EXERCISE GOAL.
Find out how many lines in the records have the string "computer" in them, and state only that number.

Records from a data source.
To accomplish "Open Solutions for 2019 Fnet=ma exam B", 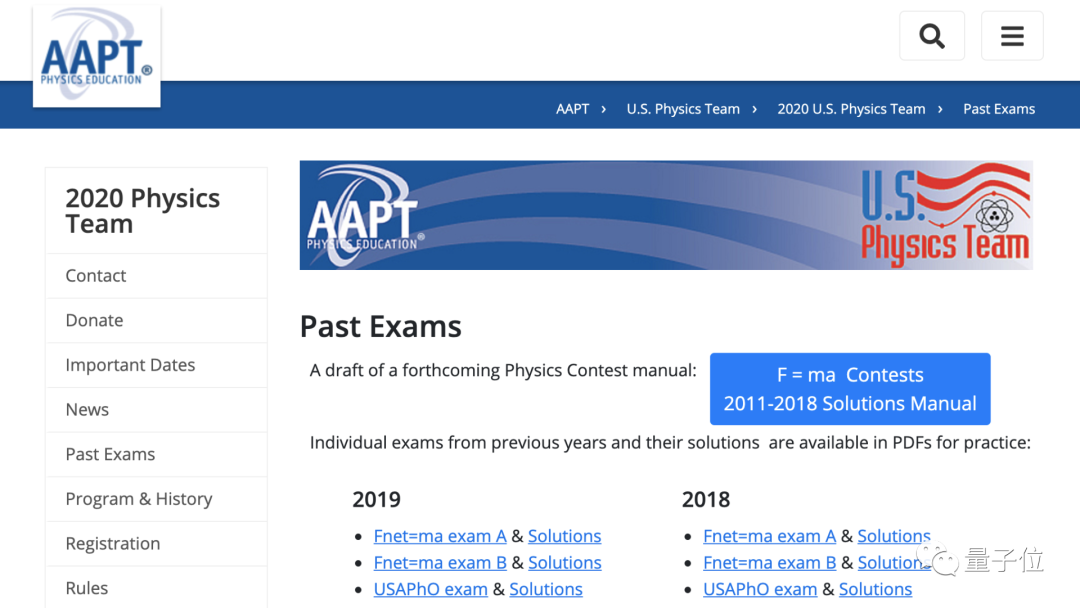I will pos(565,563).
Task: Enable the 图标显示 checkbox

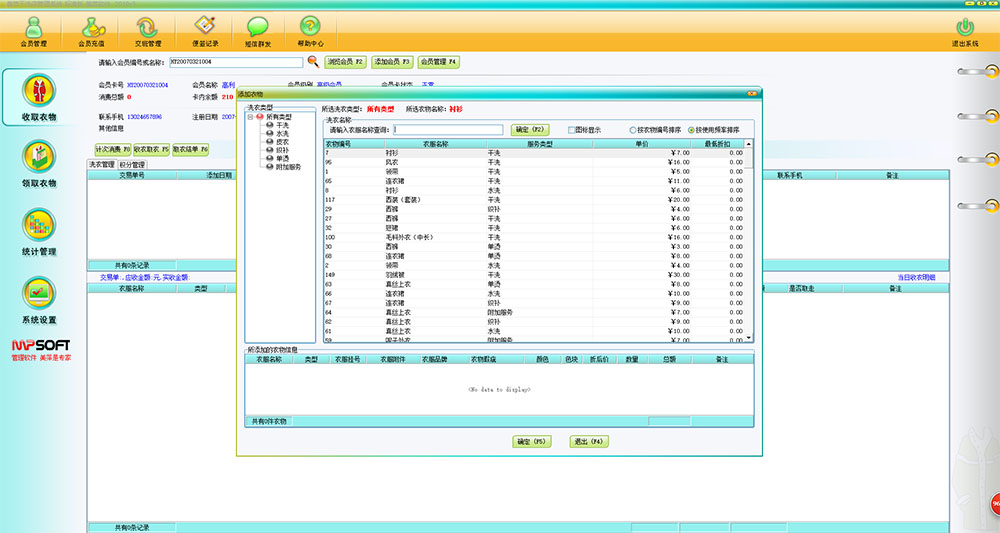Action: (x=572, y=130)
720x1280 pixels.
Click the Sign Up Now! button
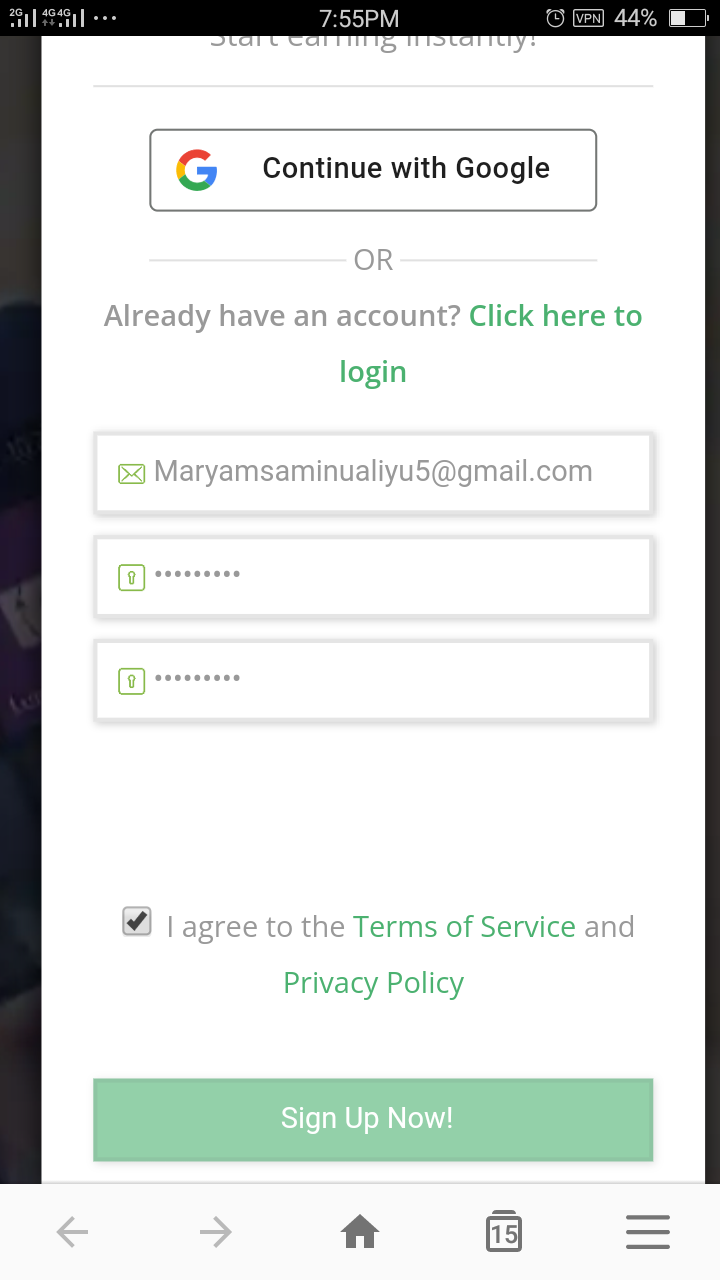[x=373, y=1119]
==
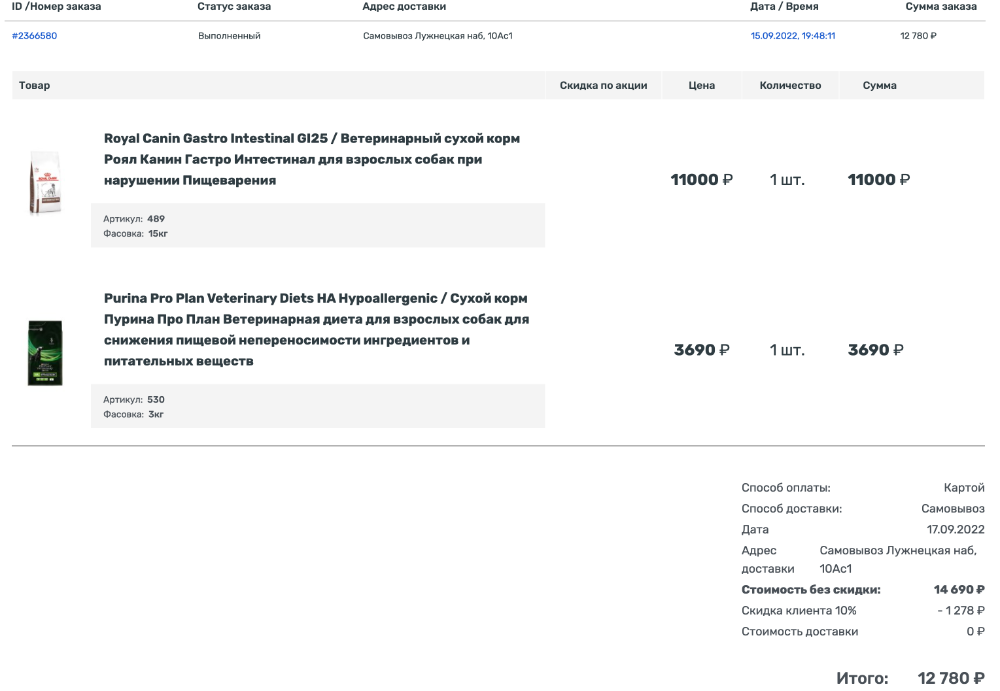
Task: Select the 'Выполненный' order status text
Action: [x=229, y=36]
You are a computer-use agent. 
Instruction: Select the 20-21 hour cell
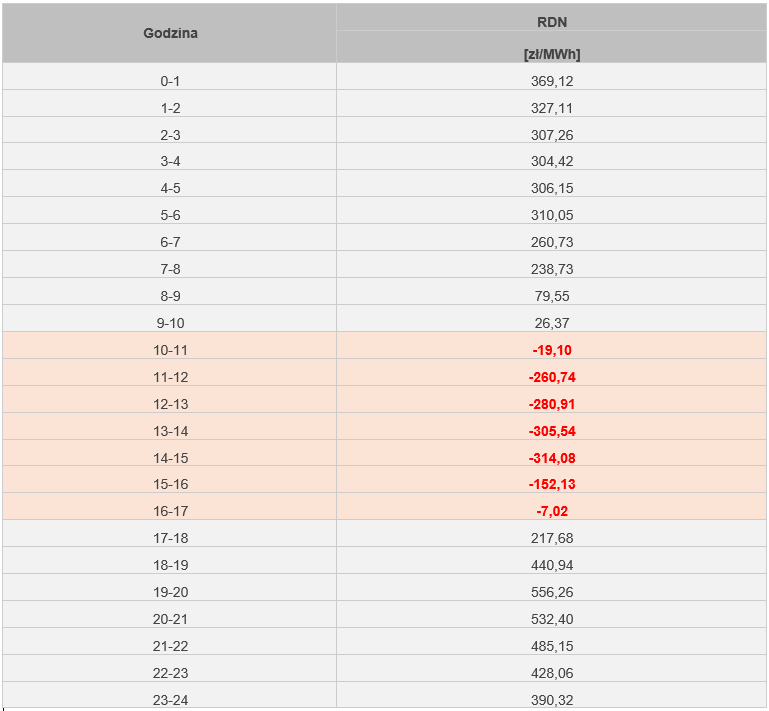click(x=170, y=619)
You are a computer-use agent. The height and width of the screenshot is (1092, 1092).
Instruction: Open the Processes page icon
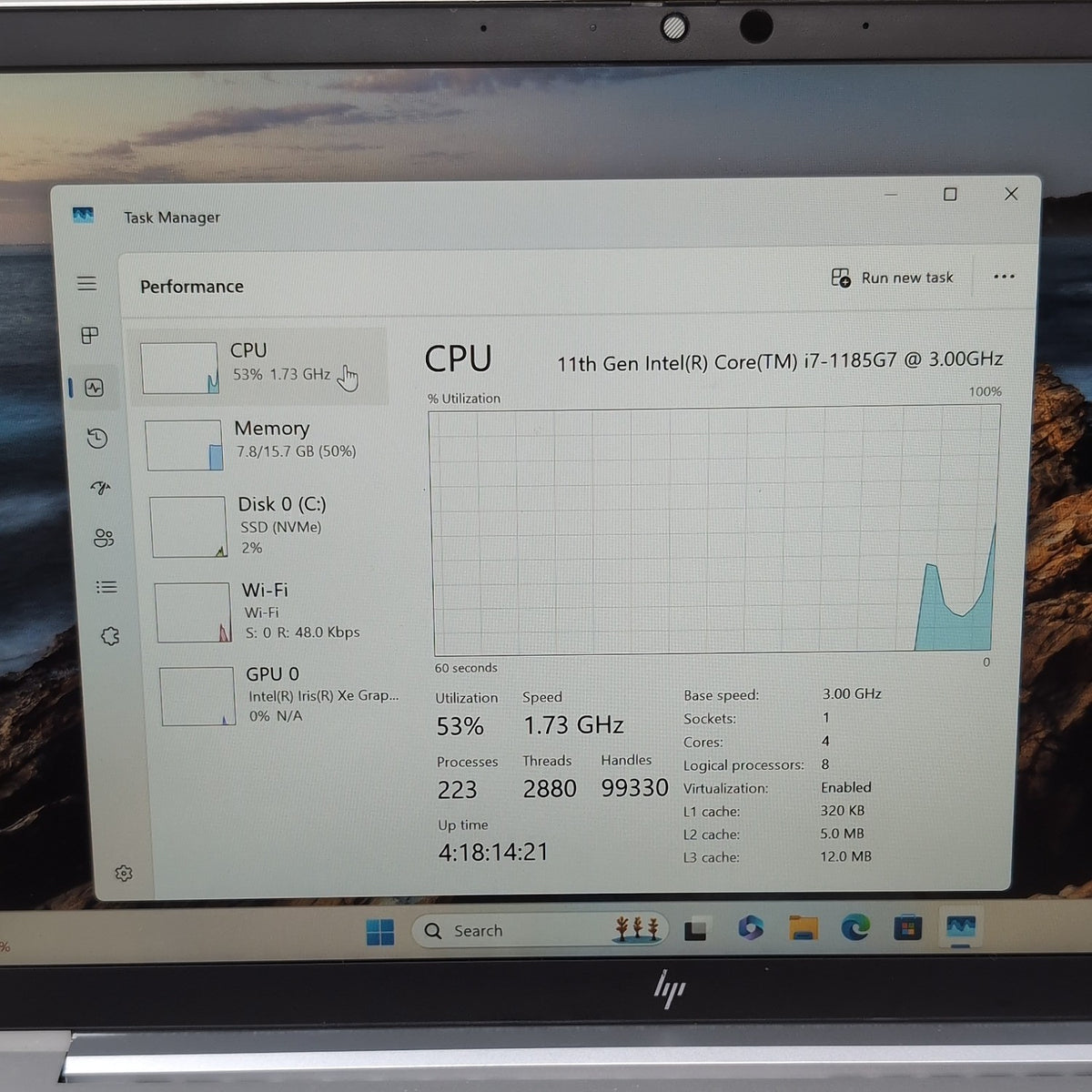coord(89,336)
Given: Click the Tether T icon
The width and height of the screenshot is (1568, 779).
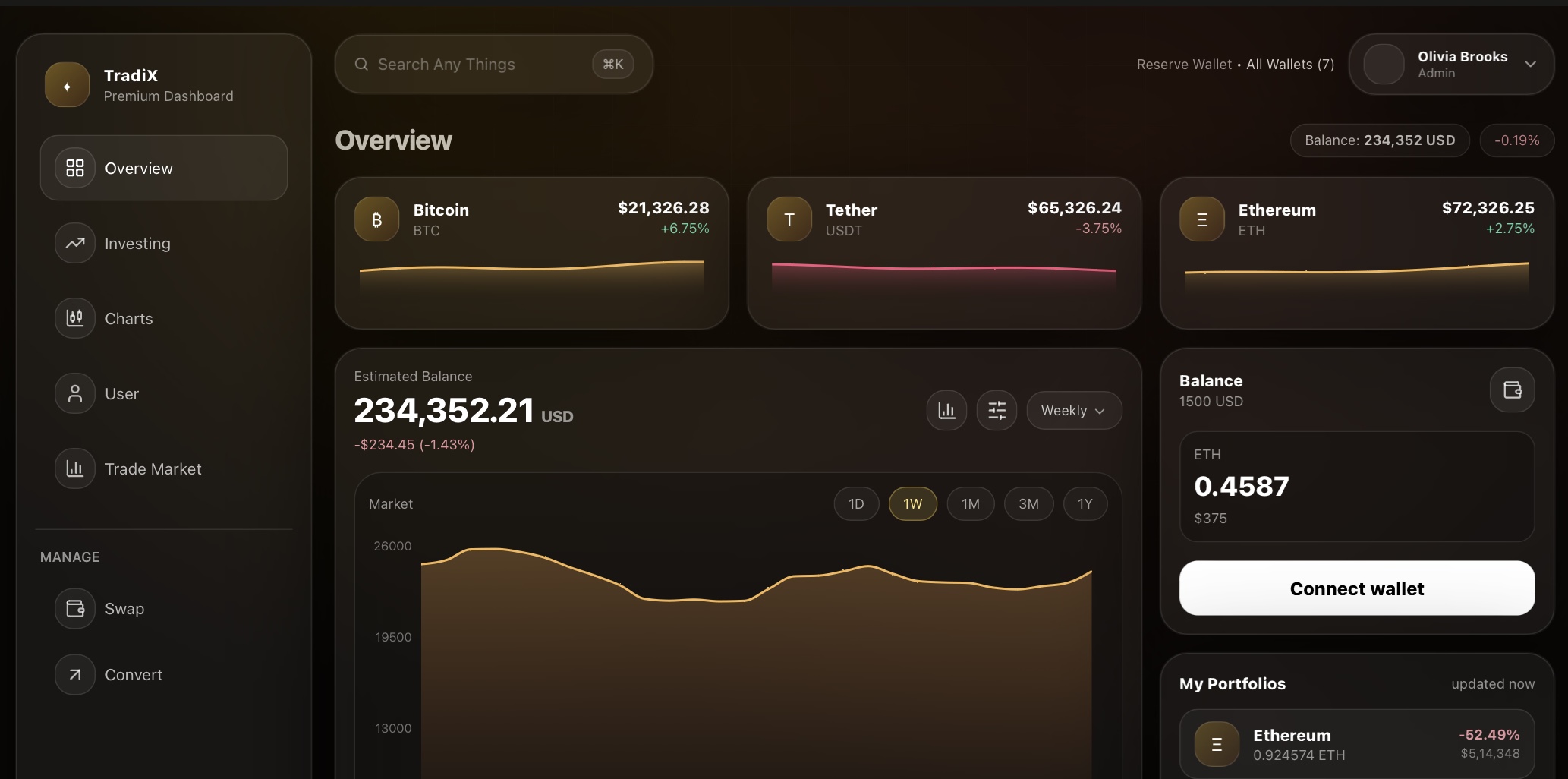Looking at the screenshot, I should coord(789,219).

RESULT.
2